Supplied records:
▬▬▬
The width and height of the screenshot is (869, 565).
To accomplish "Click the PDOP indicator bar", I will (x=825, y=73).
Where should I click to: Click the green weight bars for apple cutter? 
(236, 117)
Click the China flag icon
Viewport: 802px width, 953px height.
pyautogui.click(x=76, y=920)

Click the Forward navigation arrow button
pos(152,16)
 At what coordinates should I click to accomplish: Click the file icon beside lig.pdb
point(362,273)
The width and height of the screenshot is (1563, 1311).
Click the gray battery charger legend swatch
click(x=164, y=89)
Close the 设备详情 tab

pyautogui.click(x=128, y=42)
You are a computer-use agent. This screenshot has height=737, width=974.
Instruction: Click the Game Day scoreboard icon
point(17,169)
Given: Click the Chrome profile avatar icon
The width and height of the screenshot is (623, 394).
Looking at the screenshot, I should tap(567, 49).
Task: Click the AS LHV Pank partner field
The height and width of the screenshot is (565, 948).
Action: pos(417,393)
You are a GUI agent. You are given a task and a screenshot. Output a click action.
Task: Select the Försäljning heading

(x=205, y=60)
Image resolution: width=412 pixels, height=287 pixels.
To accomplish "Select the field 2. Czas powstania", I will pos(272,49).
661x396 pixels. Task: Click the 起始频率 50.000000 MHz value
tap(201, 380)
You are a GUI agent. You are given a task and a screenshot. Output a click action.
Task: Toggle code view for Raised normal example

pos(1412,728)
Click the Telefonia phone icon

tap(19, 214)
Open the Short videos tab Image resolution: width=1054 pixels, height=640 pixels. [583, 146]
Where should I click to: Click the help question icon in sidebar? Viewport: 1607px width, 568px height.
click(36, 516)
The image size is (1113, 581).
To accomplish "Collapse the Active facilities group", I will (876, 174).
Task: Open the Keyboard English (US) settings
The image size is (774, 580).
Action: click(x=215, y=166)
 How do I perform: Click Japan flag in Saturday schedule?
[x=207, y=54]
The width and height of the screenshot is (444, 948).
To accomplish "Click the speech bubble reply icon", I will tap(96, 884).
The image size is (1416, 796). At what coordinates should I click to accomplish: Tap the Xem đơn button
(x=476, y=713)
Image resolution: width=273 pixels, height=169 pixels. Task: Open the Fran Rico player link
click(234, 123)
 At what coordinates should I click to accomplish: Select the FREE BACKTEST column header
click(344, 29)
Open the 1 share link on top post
▬▬▬
Action item: Gather from the entries above all lines that include the string "will".

Exercise result:
To accomplish "Click the PDOP indicator bar", I will (x=825, y=73).
To accomplish "Select the field 2. Czas powstania", I will pos(272,49).
To accomplish "Collapse the Active facilities group", I will (876, 174).
To accomplish "Click the speech bubble reply icon", I will tap(96, 884).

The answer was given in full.